How paths should be handled is not specified in the CAB file format, leaving it to the software implementation:

- Some affix file paths to filenames only, as if all files in a CAB archive are in a single folder. IExpress works this way, as does Microsoft Windows Explorer, which can open CAB archives as a folder.
- Some can store the paths, and upon extraction, create folders as necessary. CABARC.EXE and EXTRACT.EXE (tools from Microsoft Cabinet SDK) as well as lcab and cabextract (third-party open-source tools) work this way.
- EXPAND.EXE, only since version 6 (which is included from Windows Vista to above) can extract files to their paths. The previous versions don't do it.

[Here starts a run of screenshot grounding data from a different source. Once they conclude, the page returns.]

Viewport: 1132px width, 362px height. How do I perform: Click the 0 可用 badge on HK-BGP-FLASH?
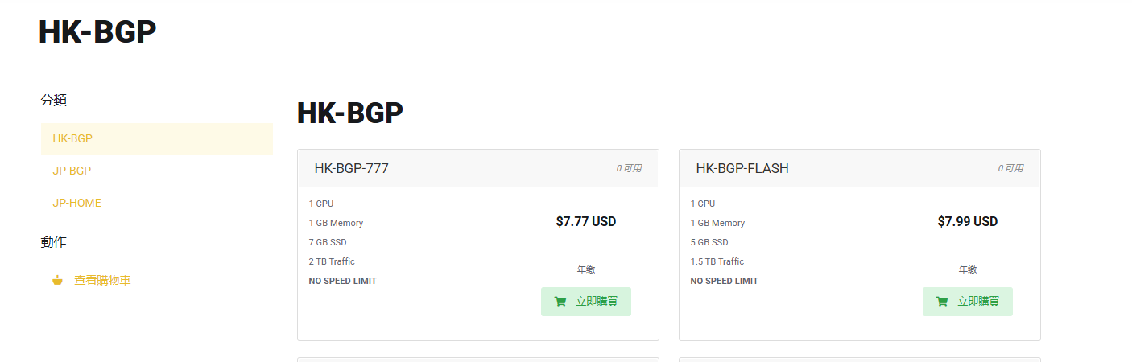click(x=1010, y=169)
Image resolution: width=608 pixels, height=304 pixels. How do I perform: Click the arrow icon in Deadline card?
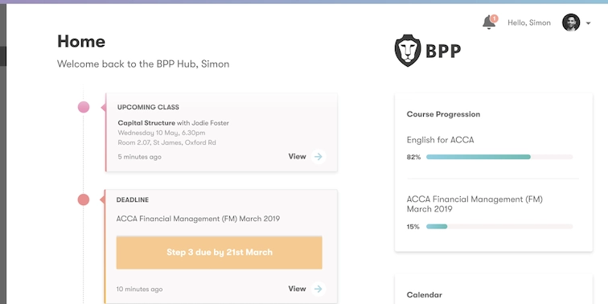[x=318, y=289]
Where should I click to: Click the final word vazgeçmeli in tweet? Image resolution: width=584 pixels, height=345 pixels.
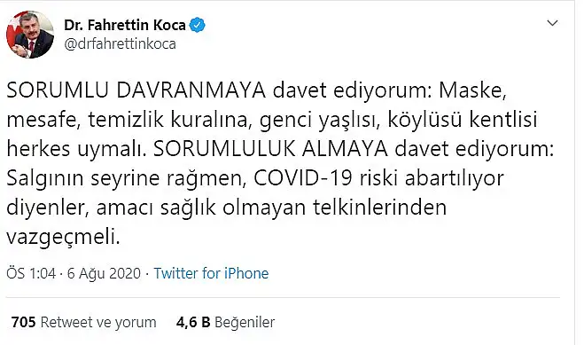click(x=63, y=238)
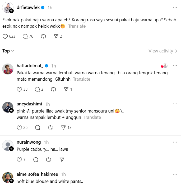The image size is (181, 185).
Task: Like hattadolmat_'s reply
Action: pos(19,89)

The CAB file format may employ the following compression algorithms:

- DEFLATE: invented by Phil Katz, the author of the ZIP file format (specifically, the MSZIP encapsulation)
- Quantum compression: licensed from David Stafford, the author of the Quantum archiver (not available in all versions of makecab.exe/diamond.exe)
- LZX: invented by Jonathan Forbes and Tomi Poutanen, given to Microsoft when Forbes joined the company
- NULL: stored

A CAB archive can reserve empty spaces in the archive as well as for each file in the archive, for some application-specific uses like digital signatures or arbitrary data.

== Implementations ==

Microsoft Windows supports creating CAB archive files using the makecab command-line utility. It supports extracting the contents of a CAB archive files using File Explorer, Setup API, and using the command-line commands expand.exe, extract.exe and extrac32.exe.

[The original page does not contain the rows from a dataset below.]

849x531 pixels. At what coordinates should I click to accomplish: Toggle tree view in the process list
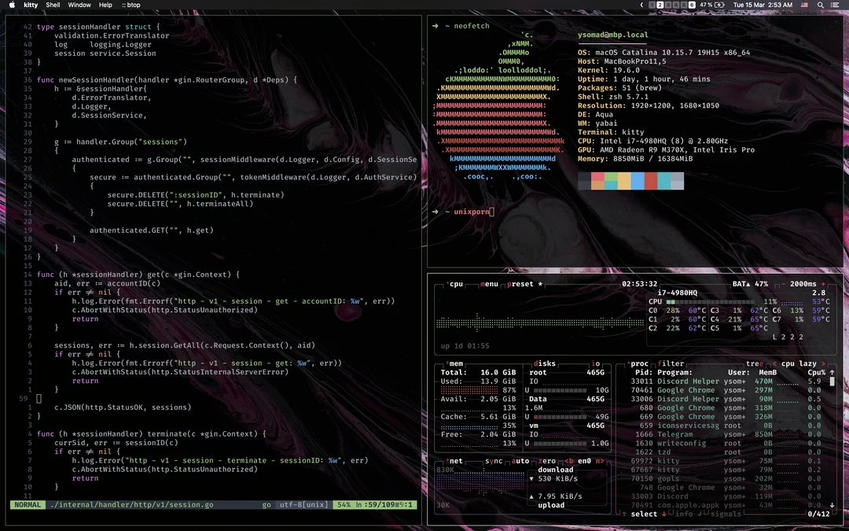[x=755, y=363]
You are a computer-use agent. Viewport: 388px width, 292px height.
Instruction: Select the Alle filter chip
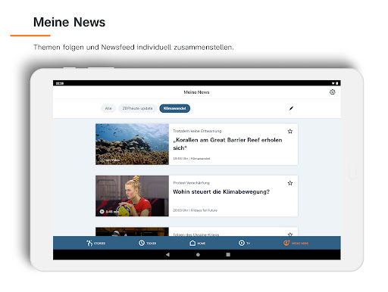(108, 108)
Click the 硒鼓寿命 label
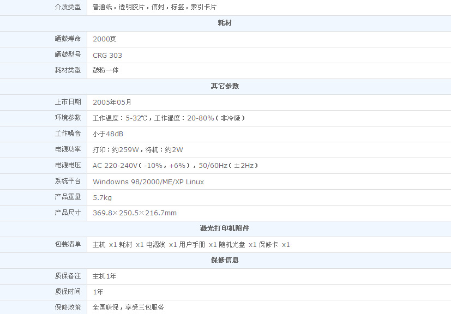Image resolution: width=451 pixels, height=314 pixels. (68, 39)
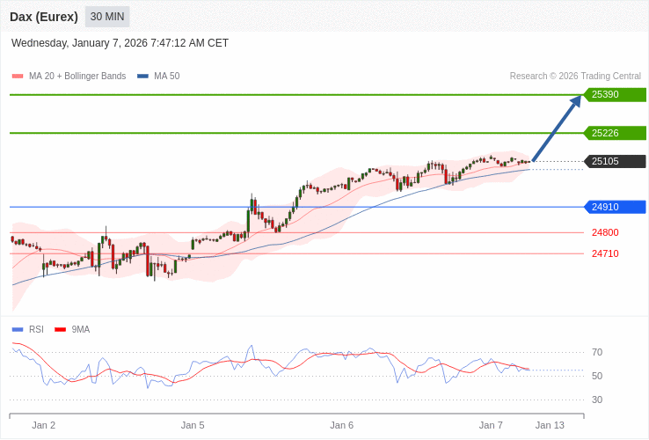Screen dimensions: 649x440
Task: Click the 30 MIN timeframe button
Action: point(107,17)
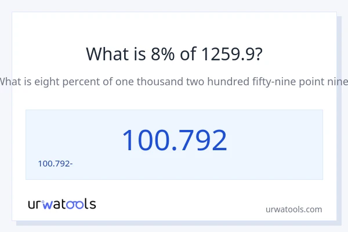Click the 'ls' ending of the logo
The image size is (348, 232).
[x=90, y=204]
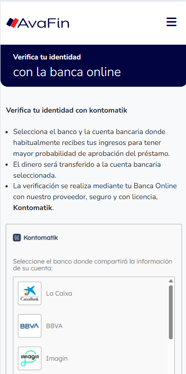Click the bank list scrollbar thumb
The image size is (186, 374).
pos(171,312)
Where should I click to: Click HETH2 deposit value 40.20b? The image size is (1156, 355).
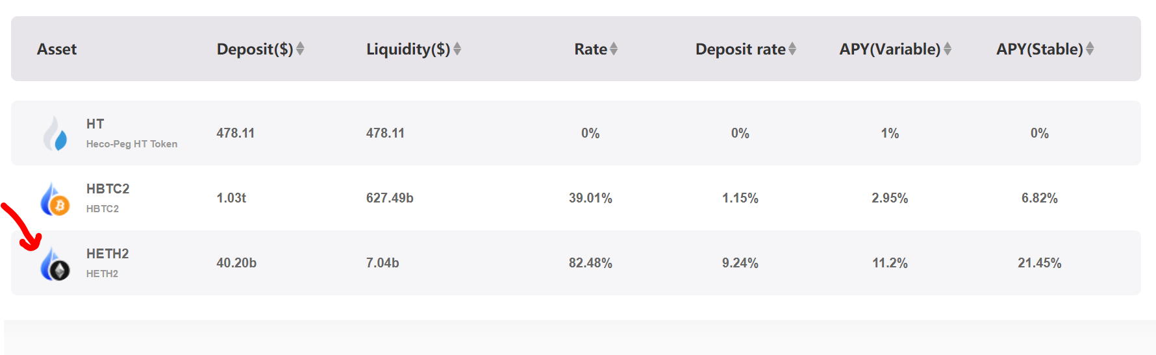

Other well-known software with CAB archive support includes WinZip, WinRAR or 7-Zip. The aforementioned cabextract is a common tool for Linux systems, but is only capable of extracting archives. The gcab tool however can both extract and create CAB archives. For a full list, see Comparison of file archivers.

== Uses ==

A variety of Microsoft installation technologies use the CAB format: these include Windows Installer, Windows Setup (from Windows 95 to Windows Server 2003), Setup API, Device Installer, Theme Pack and AdvPack (used by Internet Explorer to install ActiveX components). CAB files are also often associated with self-extracting programs like IExpress where the executable program extracts the associated CAB file. CAB files are also sometimes embedded into other files. For example, MSI and MSU files usually include one or more embedded CAB files.

Windows uses the cabinet format to archive its Component-Based Servicing (CBS) log, which is kept in the folder C:\Windows\Logs\CBS. A bug in the compression process can cause run-away generation of useless log files both in that folder and in C:\Windows\Temp, which can consume disk storage until completely filling the hard drive. Deletion of the files without following a specific procedure can cause the deleted files to be regenerated at an increased pace.

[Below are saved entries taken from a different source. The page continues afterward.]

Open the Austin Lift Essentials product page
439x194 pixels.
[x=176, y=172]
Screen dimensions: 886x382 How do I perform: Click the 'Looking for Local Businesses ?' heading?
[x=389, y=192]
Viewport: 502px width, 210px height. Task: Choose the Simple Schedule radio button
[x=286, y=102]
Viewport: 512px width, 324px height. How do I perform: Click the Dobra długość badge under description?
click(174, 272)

On Linux systems, CAB archives are used by fwupd to distribute firmware updates from hardware vendors that can be flashed on non-volatile memory.

== Related formats ==

The .cab filename extension is also used by other installer programs (e.g. InstallShield) for their own proprietary archiving formats. InstallShield uses zlib for compression (see Deflate), but their headers are not the same as for Microsoft CAB files so they are incompatible and cannot be manipulated or edited with the programs that are made for standard cabinet format. Specialized third-party utilities, such as Unshield, can extract this specific proprietary format. This format has a different magic number of .

Windows CE and Windows Mobile software is distributed as CAB files where the first file inside, ending with extension ".000", details how it is installed.

Microsoft Installer .msi files sometimes contain CAB files, but are themselves in the Compound File Binary Format which has to be decoded first. Software like lessmsi can be used to unpack these files.

Microsoft Publisher has a "Pack and Go" feature that bundles a publisher document, together with all external links, into a CAB file with a .PUZ extension. These files are meant to be activated with a companion .EXE file which is distributed along with the .PUZ file. These files may be opened with any CAB file extraction program.